The lecturer for this part will be Prof Sergey Mozgovoy.

Learning Outcomes
On successful completion of this module students will be able to
  • Apply definite integrals to various geometric problems;
  • Apply various methods of integration;
  • The concept of a differential equations and methods of their solution;
  • The concept of infinite series and their convergence; Taylor series;
  • The concepts of parametric curves and polar coordinates,
Module Content
  • Application of definite integrals in geometry (area between curves, volumne of a solid, length of a plane curve, area of a surface of revolution).
  • Methods of integration (integration by parts, trigonometric substitutions, numberical integration, improper integrals).
  • Differential equations (separable DE, first order linear DE, Euler method).
  • Infinite series (convergence fo sequences, sums of infinite series, convergence tests, absolute convergence, Taylor series).
  • Parametric curves and polar coordinates.

Discrete Mathematics for Scientists

The lecturer for this part will be Prof.
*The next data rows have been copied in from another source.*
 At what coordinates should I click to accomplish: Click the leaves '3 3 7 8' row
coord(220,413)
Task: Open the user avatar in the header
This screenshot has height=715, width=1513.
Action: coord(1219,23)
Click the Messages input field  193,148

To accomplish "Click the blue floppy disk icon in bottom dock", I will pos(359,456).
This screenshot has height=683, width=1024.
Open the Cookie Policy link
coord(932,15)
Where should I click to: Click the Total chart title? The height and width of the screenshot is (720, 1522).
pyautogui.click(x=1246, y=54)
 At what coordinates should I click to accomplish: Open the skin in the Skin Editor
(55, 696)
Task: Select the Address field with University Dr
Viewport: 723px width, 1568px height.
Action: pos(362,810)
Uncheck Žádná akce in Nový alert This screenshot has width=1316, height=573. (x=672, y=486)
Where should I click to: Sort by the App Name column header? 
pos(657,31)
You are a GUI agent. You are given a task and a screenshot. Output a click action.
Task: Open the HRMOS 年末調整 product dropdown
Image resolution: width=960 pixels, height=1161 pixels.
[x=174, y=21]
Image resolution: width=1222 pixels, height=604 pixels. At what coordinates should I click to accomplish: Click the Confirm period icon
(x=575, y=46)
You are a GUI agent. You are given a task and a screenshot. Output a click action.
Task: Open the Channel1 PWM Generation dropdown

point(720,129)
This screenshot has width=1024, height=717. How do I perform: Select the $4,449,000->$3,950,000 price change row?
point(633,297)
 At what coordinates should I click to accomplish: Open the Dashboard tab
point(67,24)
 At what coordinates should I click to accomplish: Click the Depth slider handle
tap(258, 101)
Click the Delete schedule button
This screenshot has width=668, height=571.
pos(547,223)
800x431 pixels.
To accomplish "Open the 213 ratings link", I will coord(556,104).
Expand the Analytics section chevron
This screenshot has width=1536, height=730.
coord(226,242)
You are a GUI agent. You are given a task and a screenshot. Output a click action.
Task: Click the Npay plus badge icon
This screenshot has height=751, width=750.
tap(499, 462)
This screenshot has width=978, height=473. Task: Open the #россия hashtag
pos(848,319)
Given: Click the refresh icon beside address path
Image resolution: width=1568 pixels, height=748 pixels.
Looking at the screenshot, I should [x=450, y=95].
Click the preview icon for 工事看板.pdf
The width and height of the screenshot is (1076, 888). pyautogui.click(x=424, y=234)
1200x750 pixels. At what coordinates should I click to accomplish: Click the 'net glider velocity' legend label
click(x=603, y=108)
Colm Ó Dúnlaing

Module Content - Linear Algebra
  • Cross products, determinants, evalustion by row operations and cofactor expansion, properties.
  • Bases, coordinate systems, and matrices of various linear maps.
  • Least squared error estimations.
  • Eigenvectors and eighenvalues with applications to system of first-order linear differential equations.
    Module Content - Probability and Statistics.
  • Basic concepts of probability.
  • Conditional probability.
  • Expectation and standard deviation for discrete random variables; continuous random variables.
  • Sample mean and standard deviation.
  • Examples of common probability distributions (such as binomial, Poisson, normal, Student's t-distribution, chi-squared distribution).

Essential References:


  • Combined edition:
  • Calculus: late transcendentals: Howard Anton, Irl Bivens, Stephen Davis 10th edition (2013) (Hamilton Library 515P23*9)
  • Or
  • Single variable edition.


  • Howard Anton & Chris Rorres, Elementary Linear Algebra with supplementary applications. International Student Version (10th edition). Publisher Wiley, c2011. (Hamilton 512.5L32*9; - 5, S-LEN 512.5 L32*9;6-15):

Recommended References:


  • Erwin Kreyszig, Advanced Engineerin
  • Erwin Kreyszig, Advanced Engineering Mathematics (10th edition), (Erwin Kreyszig in collaboration with Herbert Kreyszig, Edward J. Normination), Wiley 2011 (Hamilton 510.24 L21*9)


  • Thomas' Calculus, Author Weir, Maurice D. Edition 11th ed/based on the original work by George B. Thomas, Jr., as revised by Maurice D. Weir, Joel Hass, Frank R. Giordano, Publisher Boston, Mass., London: Pearson/Addison Wesley, c2005. (Hamilton 515.1 K82*10;*)
Module Prerequisite
MA1S11 Mathematics for Scientist (First Semester)
Assessment Detail
This module will be examined in a 3 hour examination in Trinity term. Continuous assessment in the form of weekly tutuorial work will contribute 20% to the final grade at the annual examinations, with the examination counting for the remaining 80%. For supplementals if required, the supplemental exam will count for 100%.